Start of Material for the task
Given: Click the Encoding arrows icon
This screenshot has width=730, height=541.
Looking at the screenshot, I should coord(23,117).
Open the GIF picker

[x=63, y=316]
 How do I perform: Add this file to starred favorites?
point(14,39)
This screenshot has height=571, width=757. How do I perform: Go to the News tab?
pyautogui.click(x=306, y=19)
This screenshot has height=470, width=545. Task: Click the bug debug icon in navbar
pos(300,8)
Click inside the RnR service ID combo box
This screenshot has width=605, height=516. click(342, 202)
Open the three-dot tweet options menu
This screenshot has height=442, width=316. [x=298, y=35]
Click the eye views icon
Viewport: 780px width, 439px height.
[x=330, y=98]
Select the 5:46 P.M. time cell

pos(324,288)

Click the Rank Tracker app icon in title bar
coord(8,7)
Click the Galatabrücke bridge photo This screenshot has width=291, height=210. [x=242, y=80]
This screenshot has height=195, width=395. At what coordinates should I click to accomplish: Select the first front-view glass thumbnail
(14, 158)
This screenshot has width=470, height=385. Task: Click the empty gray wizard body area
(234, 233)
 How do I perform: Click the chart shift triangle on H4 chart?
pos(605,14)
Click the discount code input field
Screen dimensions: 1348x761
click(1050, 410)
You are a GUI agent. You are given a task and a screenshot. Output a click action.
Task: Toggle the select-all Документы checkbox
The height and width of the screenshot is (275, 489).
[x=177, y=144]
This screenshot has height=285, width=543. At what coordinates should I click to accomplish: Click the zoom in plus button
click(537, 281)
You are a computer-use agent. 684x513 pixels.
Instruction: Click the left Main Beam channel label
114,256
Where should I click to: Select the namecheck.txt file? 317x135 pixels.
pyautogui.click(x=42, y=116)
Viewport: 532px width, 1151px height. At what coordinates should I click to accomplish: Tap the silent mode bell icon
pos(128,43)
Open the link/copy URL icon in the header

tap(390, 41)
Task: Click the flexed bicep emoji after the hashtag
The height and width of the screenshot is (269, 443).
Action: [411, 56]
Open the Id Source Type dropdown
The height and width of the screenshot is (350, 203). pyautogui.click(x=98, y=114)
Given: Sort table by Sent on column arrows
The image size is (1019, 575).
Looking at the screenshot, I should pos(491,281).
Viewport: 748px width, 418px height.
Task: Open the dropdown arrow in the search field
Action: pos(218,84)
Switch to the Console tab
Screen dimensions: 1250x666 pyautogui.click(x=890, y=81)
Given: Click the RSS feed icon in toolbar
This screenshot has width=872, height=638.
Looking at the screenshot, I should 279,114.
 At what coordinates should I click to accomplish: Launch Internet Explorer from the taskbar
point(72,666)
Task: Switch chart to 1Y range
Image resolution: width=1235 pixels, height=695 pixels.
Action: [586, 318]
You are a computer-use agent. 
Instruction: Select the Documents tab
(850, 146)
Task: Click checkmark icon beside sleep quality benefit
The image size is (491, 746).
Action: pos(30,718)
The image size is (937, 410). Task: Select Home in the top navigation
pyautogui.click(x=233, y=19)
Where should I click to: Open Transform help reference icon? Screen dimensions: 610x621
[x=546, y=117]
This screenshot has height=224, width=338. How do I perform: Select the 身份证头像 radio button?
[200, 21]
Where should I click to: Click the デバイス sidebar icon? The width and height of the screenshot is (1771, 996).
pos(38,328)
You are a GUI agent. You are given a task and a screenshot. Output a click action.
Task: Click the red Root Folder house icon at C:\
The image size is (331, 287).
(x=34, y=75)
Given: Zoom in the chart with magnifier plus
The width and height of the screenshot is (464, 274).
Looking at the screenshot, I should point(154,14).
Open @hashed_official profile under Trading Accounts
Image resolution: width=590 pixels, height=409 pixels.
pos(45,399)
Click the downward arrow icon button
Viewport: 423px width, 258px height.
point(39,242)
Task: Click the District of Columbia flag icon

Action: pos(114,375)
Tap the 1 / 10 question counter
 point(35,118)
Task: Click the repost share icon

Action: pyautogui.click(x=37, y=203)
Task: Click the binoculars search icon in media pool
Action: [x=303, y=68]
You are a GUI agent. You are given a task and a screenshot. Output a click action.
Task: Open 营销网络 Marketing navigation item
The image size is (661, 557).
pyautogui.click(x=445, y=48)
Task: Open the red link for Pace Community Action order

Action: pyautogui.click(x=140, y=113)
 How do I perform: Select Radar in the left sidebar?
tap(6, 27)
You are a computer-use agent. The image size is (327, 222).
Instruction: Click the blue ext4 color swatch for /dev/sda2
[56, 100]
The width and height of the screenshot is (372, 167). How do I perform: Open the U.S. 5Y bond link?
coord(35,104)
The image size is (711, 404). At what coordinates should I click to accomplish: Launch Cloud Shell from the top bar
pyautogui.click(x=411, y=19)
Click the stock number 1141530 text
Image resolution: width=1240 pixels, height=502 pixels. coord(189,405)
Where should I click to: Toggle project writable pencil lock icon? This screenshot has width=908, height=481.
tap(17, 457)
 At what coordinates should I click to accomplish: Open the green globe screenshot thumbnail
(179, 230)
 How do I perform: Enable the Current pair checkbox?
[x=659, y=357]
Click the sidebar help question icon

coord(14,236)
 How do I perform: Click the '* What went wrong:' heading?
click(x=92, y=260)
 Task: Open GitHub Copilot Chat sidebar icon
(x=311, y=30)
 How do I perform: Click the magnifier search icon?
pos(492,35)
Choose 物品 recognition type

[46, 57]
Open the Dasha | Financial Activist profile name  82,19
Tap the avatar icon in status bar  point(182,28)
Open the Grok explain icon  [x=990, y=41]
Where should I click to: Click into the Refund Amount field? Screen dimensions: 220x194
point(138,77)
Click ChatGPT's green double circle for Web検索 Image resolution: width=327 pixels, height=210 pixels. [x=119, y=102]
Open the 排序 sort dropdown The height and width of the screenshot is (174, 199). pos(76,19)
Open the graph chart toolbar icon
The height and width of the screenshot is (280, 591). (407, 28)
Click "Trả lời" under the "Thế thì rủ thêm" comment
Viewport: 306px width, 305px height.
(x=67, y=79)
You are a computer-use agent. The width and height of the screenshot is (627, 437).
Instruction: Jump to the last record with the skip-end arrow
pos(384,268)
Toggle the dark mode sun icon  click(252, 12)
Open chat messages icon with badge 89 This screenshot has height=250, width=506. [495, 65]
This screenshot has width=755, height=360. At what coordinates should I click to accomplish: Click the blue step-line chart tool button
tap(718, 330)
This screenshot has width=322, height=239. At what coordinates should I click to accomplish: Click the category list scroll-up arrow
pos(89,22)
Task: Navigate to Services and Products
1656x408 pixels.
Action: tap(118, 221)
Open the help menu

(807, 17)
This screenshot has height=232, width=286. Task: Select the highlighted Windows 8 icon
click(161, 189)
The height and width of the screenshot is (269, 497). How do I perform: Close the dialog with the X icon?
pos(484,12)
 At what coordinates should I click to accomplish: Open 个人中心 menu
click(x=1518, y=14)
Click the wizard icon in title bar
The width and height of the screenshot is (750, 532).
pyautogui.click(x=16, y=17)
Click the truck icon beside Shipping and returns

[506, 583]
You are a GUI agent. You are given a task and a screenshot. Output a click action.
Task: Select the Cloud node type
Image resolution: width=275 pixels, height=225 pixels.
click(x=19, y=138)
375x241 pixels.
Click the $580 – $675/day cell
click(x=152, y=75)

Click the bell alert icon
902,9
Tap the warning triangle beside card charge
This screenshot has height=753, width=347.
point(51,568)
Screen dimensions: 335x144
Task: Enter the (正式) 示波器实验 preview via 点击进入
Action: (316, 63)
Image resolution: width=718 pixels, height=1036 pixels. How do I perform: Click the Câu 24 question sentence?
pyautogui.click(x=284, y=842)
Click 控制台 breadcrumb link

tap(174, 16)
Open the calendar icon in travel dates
End of Material for the task
*Directions*: Each entry above should be output again, precisely as given.

*The answer*:
Given: Click the Encoding arrows icon
This screenshot has width=730, height=541.
Looking at the screenshot, I should coord(23,117).
Open the GIF picker

[x=63, y=316]
 How do I perform: Add this file to starred favorites?
point(14,39)
This screenshot has height=571, width=757. How do I perform: Go to the News tab?
pyautogui.click(x=306, y=19)
This screenshot has height=470, width=545. Task: Click the bug debug icon in navbar
pos(300,8)
Click inside the RnR service ID combo box
This screenshot has width=605, height=516. click(342, 202)
Open the three-dot tweet options menu
This screenshot has height=442, width=316. [x=298, y=35]
Click the eye views icon
Viewport: 780px width, 439px height.
[x=330, y=98]
Select the 5:46 P.M. time cell

pos(324,288)

Click the Rank Tracker app icon in title bar
coord(8,7)
Click the Galatabrücke bridge photo This screenshot has width=291, height=210. [x=242, y=80]
This screenshot has height=195, width=395. At what coordinates should I click to accomplish: Select the first front-view glass thumbnail
(14, 158)
This screenshot has width=470, height=385. Task: Click the empty gray wizard body area
(234, 233)
 How do I perform: Click the chart shift triangle on H4 chart?
pos(605,14)
Click the discount code input field
Screen dimensions: 1348x761
click(1050, 410)
You are a GUI agent. You are given a task and a screenshot. Output a click action.
Task: Toggle the select-all Документы checkbox
The height and width of the screenshot is (275, 489).
[x=177, y=144]
This screenshot has height=285, width=543. At what coordinates should I click to accomplish: Click the zoom in plus button
click(537, 281)
You are a computer-use agent. 684x513 pixels.
Instruction: Click the left Main Beam channel label
114,256
Where should I click to: Select the namecheck.txt file? 317x135 pixels.
pyautogui.click(x=42, y=116)
Viewport: 532px width, 1151px height. At what coordinates should I click to accomplish: Tap the silent mode bell icon
pos(128,43)
Open the link/copy URL icon in the header

tap(390, 41)
Task: Click the flexed bicep emoji after the hashtag
The height and width of the screenshot is (269, 443).
Action: [411, 56]
Open the Id Source Type dropdown
The height and width of the screenshot is (350, 203). pyautogui.click(x=98, y=114)
Given: Sort table by Sent on column arrows
The image size is (1019, 575).
Looking at the screenshot, I should pos(491,281).
Viewport: 748px width, 418px height.
Task: Open the dropdown arrow in the search field
Action: pos(218,84)
Switch to the Console tab
Screen dimensions: 1250x666 pyautogui.click(x=890, y=81)
Given: Click the RSS feed icon in toolbar
This screenshot has width=872, height=638.
Looking at the screenshot, I should 279,114.
 At what coordinates should I click to accomplish: Launch Internet Explorer from the taskbar
point(72,666)
Task: Switch chart to 1Y range
Image resolution: width=1235 pixels, height=695 pixels.
Action: [586, 318]
You are a computer-use agent. 
Instruction: Select the Documents tab
(850, 146)
Task: Click checkmark icon beside sleep quality benefit
The image size is (491, 746).
Action: pos(30,718)
The image size is (937, 410). Task: Select Home in the top navigation
pyautogui.click(x=233, y=19)
Where should I click to: Open Transform help reference icon? Screen dimensions: 610x621
[x=546, y=117]
This screenshot has height=224, width=338. How do I perform: Select the 身份证头像 radio button?
[200, 21]
Where should I click to: Click the デバイス sidebar icon? The width and height of the screenshot is (1771, 996).
pos(38,328)
You are a GUI agent. You are given a task and a screenshot. Output a click action.
Task: Click the red Root Folder house icon at C:\
The image size is (331, 287).
(x=34, y=75)
Given: Zoom in the chart with magnifier plus
The width and height of the screenshot is (464, 274).
Looking at the screenshot, I should point(154,14).
Open @hashed_official profile under Trading Accounts
Image resolution: width=590 pixels, height=409 pixels.
pos(45,399)
Click the downward arrow icon button
Viewport: 423px width, 258px height.
point(39,242)
Task: Click the District of Columbia flag icon

Action: pos(114,375)
Tap the 1 / 10 question counter
 point(35,118)
Task: Click the repost share icon

Action: pyautogui.click(x=37, y=203)
Task: Click the binoculars search icon in media pool
Action: [x=303, y=68]
You are a GUI agent. You are given a task and a screenshot. Output a click action.
Task: Open 营销网络 Marketing navigation item
The image size is (661, 557).
pyautogui.click(x=445, y=48)
Task: Open the red link for Pace Community Action order

Action: pyautogui.click(x=140, y=113)
 How do I perform: Select Radar in the left sidebar?
tap(6, 27)
You are a computer-use agent. The image size is (327, 222).
Instruction: Click the blue ext4 color swatch for /dev/sda2
[56, 100]
The width and height of the screenshot is (372, 167). How do I perform: Open the U.S. 5Y bond link?
coord(35,104)
The image size is (711, 404). At what coordinates should I click to accomplish: Launch Cloud Shell from the top bar
pyautogui.click(x=411, y=19)
Click the stock number 1141530 text
Image resolution: width=1240 pixels, height=502 pixels. coord(189,405)
Where should I click to: Toggle project writable pencil lock icon? This screenshot has width=908, height=481.
tap(17, 457)
 At what coordinates should I click to accomplish: Open the green globe screenshot thumbnail
(179, 230)
 How do I perform: Enable the Current pair checkbox?
[x=659, y=357]
Click the sidebar help question icon

coord(14,236)
 How do I perform: Click the '* What went wrong:' heading?
click(x=92, y=260)
 Task: Open GitHub Copilot Chat sidebar icon
(x=311, y=30)
 How do I perform: Click the magnifier search icon?
pos(492,35)
Choose 物品 recognition type

[46, 57]
Open the Dasha | Financial Activist profile name  82,19
Tap the avatar icon in status bar  point(182,28)
Open the Grok explain icon  [x=990, y=41]
Where should I click to: Click into the Refund Amount field? Screen dimensions: 220x194
point(138,77)
Click ChatGPT's green double circle for Web検索 Image resolution: width=327 pixels, height=210 pixels. [x=119, y=102]
Open the 排序 sort dropdown The height and width of the screenshot is (174, 199). pos(76,19)
Open the graph chart toolbar icon
The height and width of the screenshot is (280, 591). (407, 28)
Click "Trả lời" under the "Thế thì rủ thêm" comment
Viewport: 306px width, 305px height.
(x=67, y=79)
You are a computer-use agent. The width and height of the screenshot is (627, 437).
Instruction: Jump to the last record with the skip-end arrow
pos(384,268)
Toggle the dark mode sun icon  click(252, 12)
Open chat messages icon with badge 89 This screenshot has height=250, width=506. [495, 65]
This screenshot has width=755, height=360. At what coordinates should I click to accomplish: Click the blue step-line chart tool button
tap(718, 330)
This screenshot has width=322, height=239. At what coordinates should I click to accomplish: Click the category list scroll-up arrow
pos(89,22)
Task: Navigate to Services and Products
1656x408 pixels.
Action: tap(118, 221)
Open the help menu

(807, 17)
This screenshot has height=232, width=286. Task: Select the highlighted Windows 8 icon
click(161, 189)
The height and width of the screenshot is (269, 497). How do I perform: Close the dialog with the X icon?
pos(484,12)
 At what coordinates should I click to accomplish: Open 个人中心 menu
click(x=1518, y=14)
Click the wizard icon in title bar
The width and height of the screenshot is (750, 532).
pyautogui.click(x=16, y=17)
Click the truck icon beside Shipping and returns

[506, 583]
You are a GUI agent. You are given a task and a screenshot. Output a click action.
Task: Select the Cloud node type
Image resolution: width=275 pixels, height=225 pixels.
click(x=19, y=138)
375x241 pixels.
Click the $580 – $675/day cell
click(x=152, y=75)

Click the bell alert icon
902,9
Tap the warning triangle beside card charge
This screenshot has height=753, width=347.
point(51,568)
Screen dimensions: 335x144
Task: Enter the (正式) 示波器实验 preview via 点击进入
Action: (316, 63)
Image resolution: width=718 pixels, height=1036 pixels. How do I perform: Click the Câu 24 question sentence?
pyautogui.click(x=284, y=842)
Click 控制台 breadcrumb link

tap(174, 16)
Open the calendar icon in travel dates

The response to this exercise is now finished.